Jessica asked Jeff VanderMeer:

Your projects tend to be a little out-of-the-box: huge anthologies that could kill people if they fell asleep reading them, books that are hard to summarize, and a writing book that was basically an art project as well. Do you ever get stuck and think, "Oh god, what am I doing? Did I bite off more than I can chew? Who is going to buy this?"

Jeff VanderMeer Thanks for the question, Jessica. The answer to biting off more than I can chew--all the time. But I'm guided by the first writer who completely ignited my senses and my creative brain: Angela Carter. She always said that your reach should exceed your grasp, that it wasn't worth not going for broke. Even if you wind up not getting all the way there, you get farther than you would have otherwise. So I take a lot of leaps off of cliffs and have faith I'll have knitted myself the parachute before I hit.
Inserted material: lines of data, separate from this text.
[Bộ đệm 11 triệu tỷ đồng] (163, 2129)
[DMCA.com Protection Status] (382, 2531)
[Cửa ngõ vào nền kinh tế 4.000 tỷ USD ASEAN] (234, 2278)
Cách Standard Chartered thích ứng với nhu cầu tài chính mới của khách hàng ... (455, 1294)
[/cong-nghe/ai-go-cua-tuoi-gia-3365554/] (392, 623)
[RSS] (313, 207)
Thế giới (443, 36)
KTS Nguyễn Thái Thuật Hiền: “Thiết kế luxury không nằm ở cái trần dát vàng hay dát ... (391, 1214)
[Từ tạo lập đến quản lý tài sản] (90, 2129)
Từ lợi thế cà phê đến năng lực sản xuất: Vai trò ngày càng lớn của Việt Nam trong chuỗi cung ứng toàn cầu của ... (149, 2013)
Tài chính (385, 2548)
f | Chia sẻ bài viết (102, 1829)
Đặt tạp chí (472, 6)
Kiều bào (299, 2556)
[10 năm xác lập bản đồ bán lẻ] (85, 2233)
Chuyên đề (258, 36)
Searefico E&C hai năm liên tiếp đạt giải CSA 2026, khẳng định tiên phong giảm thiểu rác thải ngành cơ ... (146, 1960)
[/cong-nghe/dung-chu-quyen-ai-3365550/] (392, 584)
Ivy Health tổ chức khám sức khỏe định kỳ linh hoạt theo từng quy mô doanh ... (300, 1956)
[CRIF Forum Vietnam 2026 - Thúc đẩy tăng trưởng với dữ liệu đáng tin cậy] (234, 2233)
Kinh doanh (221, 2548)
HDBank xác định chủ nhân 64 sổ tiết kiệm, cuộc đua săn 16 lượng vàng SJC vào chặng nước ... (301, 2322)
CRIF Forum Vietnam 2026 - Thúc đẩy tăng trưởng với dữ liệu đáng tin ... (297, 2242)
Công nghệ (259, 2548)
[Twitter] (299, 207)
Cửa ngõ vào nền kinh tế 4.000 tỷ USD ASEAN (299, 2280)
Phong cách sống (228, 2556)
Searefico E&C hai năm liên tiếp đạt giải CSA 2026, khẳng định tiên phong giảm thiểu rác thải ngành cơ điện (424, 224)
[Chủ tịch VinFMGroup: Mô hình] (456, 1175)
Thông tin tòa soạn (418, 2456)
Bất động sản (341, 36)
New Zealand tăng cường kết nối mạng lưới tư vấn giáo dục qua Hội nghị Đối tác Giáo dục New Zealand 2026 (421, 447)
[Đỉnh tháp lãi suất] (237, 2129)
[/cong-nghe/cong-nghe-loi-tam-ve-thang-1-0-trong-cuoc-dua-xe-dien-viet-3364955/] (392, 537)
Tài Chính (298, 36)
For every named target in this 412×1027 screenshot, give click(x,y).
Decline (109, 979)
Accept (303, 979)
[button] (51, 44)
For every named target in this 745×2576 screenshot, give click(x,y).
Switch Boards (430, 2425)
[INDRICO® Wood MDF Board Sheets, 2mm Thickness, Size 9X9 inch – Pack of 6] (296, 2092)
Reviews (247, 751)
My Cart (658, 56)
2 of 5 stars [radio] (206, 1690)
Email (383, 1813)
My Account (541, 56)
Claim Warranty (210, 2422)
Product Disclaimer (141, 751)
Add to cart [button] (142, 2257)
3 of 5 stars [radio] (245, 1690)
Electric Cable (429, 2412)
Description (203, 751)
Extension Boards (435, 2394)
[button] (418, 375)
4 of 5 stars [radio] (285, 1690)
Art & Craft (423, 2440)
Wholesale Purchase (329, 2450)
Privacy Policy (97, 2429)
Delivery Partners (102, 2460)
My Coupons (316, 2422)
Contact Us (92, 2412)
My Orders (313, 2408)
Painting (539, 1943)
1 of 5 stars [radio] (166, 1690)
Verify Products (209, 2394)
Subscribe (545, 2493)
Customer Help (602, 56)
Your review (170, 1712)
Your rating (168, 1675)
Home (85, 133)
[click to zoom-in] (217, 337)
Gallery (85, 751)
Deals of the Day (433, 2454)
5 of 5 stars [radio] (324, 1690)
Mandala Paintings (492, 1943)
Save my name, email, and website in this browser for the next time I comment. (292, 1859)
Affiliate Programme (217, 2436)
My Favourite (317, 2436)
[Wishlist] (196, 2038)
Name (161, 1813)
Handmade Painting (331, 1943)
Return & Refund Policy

But I never ask "Who is going to buy this?" One of my most successful creations was the Lambshead fake disease guide. If I'd stopped to ask "Who is going to buy this?" I'd never have started that project, and it wound up getting a huge amount of attention, being translated into other languages, and involving writers like Neil Gaiman.

That said, it is a bit of a relief that the Southern Reach novels are easy to summarize: strange place, expeditions into it, secret agency overseeing it. The end!!